The older your child becomes three things will favor them against serious complications:
1. There immune systems will mature.
2. They will become physically larger (as will their airways).
3. They will encounter the RSV germ repeatedly giving them greater antibody protection with each subsequent illness.
It should be noted that the elderly are also affected more significantly by RSV than a healthy young adult, however as a pediatrician I do not have any expertise in this population.
The second common misconception is that RSV can be avoided - it cannot. Almost every child will become infected with RSV at least once by their second birthday and reinfection is common.
RSV, like other cold viruses, is spread through respiratory droplets (i.e. sneezes and coughs) but more commonly it is spread via direct contact with other infected children and the surfaces they touch. It really is a matter of WHEN and not IF your child will catch RSV. As stated above, children's bodies handle RSV better as they get older.
Thus if your child is a preemie and/or they are under 6 months of age, it makes sense to take some precautions to delay the initial onset of the inevitable first acquisition of RSV. Typical hygienic habits are what serve you best: washing hands, portable hand cleanser, and covering sneezes appropriately (elbow method is best).
The last misconception is not as common and is not really a true misconception. As a pediatrician, I am often asked whether RSV lung infection will increase the risk of asthma in the future. The short answer is - it's complicated.
A good way to think about this is the chicken or egg analogy.
Do kids that are more prone to asthma genetically have a greater propensity of having lung involvement with their very first RSV infection?
Maybe.
Or does an early infection with RSV increase the chances of having asthma later in life?
Maybe.
One of those statements is likely true and possibly both. The research has not definitively answered either question adequately and we will likely never know for sure. What we do know is that RSV infection in the lungs (everyone eventually gets it but not everyone gets involvement of the lungs) has some correlation with recurrent wheezing. But we also know that long-term there are no permanent changes found in the lungs of these same children - at least not as a result of RSV.

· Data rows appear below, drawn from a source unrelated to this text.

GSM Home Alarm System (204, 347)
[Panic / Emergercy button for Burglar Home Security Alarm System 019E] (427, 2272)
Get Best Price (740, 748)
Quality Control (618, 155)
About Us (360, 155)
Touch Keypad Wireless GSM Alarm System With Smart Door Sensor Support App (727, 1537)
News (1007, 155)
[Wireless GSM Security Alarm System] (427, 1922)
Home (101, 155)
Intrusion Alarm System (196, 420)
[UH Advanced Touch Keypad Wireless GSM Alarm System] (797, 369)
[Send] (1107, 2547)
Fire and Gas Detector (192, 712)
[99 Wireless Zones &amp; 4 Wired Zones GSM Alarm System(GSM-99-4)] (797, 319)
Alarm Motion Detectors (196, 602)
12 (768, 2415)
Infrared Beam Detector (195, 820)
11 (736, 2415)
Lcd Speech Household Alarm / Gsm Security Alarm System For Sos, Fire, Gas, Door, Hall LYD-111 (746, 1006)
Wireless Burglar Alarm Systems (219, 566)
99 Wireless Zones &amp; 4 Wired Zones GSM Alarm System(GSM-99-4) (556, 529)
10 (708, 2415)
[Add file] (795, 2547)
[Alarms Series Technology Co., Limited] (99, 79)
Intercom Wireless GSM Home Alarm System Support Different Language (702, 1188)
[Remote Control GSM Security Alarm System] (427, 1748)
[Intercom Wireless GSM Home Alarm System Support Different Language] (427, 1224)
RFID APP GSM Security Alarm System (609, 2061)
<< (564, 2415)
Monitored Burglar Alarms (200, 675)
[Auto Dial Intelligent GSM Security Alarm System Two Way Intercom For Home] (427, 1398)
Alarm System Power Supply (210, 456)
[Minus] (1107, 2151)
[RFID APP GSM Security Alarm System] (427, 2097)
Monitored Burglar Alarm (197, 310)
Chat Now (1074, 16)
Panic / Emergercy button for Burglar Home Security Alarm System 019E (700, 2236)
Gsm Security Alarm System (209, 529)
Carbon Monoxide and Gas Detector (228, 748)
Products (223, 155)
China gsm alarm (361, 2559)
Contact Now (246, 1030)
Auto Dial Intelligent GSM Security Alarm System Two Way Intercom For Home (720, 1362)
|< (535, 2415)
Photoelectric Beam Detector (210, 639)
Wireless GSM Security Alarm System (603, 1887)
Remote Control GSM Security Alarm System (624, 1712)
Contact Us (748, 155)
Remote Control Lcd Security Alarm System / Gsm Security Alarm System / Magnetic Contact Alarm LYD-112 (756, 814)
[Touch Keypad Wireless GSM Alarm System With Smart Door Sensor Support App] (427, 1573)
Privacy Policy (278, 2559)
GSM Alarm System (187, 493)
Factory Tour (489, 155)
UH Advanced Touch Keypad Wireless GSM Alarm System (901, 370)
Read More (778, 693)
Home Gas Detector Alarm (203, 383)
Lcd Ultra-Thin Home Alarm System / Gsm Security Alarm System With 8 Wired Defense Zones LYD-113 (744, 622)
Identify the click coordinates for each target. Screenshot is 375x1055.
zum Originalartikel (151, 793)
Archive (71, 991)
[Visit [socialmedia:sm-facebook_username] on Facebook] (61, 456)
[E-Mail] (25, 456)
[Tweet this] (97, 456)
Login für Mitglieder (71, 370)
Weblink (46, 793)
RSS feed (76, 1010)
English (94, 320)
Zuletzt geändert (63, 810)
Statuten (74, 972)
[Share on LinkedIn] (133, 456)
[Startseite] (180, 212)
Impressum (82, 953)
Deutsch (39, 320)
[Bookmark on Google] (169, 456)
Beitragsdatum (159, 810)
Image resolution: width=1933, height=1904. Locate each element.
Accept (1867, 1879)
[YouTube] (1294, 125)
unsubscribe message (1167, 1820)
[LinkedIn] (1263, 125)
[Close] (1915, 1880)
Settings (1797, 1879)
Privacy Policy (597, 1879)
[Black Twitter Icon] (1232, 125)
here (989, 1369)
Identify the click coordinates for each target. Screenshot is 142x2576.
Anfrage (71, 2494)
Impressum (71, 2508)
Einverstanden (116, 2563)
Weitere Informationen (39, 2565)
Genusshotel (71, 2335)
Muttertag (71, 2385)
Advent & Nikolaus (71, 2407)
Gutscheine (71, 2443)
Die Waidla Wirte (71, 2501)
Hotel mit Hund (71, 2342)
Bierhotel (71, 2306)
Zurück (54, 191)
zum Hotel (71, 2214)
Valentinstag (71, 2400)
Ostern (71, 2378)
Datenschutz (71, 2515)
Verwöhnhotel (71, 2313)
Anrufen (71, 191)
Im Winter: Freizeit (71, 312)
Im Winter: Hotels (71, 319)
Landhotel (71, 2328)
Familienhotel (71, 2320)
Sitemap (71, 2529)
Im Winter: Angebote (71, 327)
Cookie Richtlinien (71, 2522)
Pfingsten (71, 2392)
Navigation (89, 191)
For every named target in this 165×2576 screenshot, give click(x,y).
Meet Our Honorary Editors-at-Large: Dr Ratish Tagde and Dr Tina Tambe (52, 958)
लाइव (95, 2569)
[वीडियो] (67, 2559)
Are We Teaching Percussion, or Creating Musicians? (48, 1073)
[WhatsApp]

The bottom line is that your child will catch RSV at some point in their life and it will likely manifest itself as nothing worse than the common cold. However if your child is under 6 months of age and particularly if they were born premature, healthy hygiene may prevent lung involvement and thus reduce the risk of serious illness. Finally, should your child have lung involvement with their RSV illness, they have a greater risk for recurrent wheezing, however the RSV germ should not cause long-term changes in their lungs.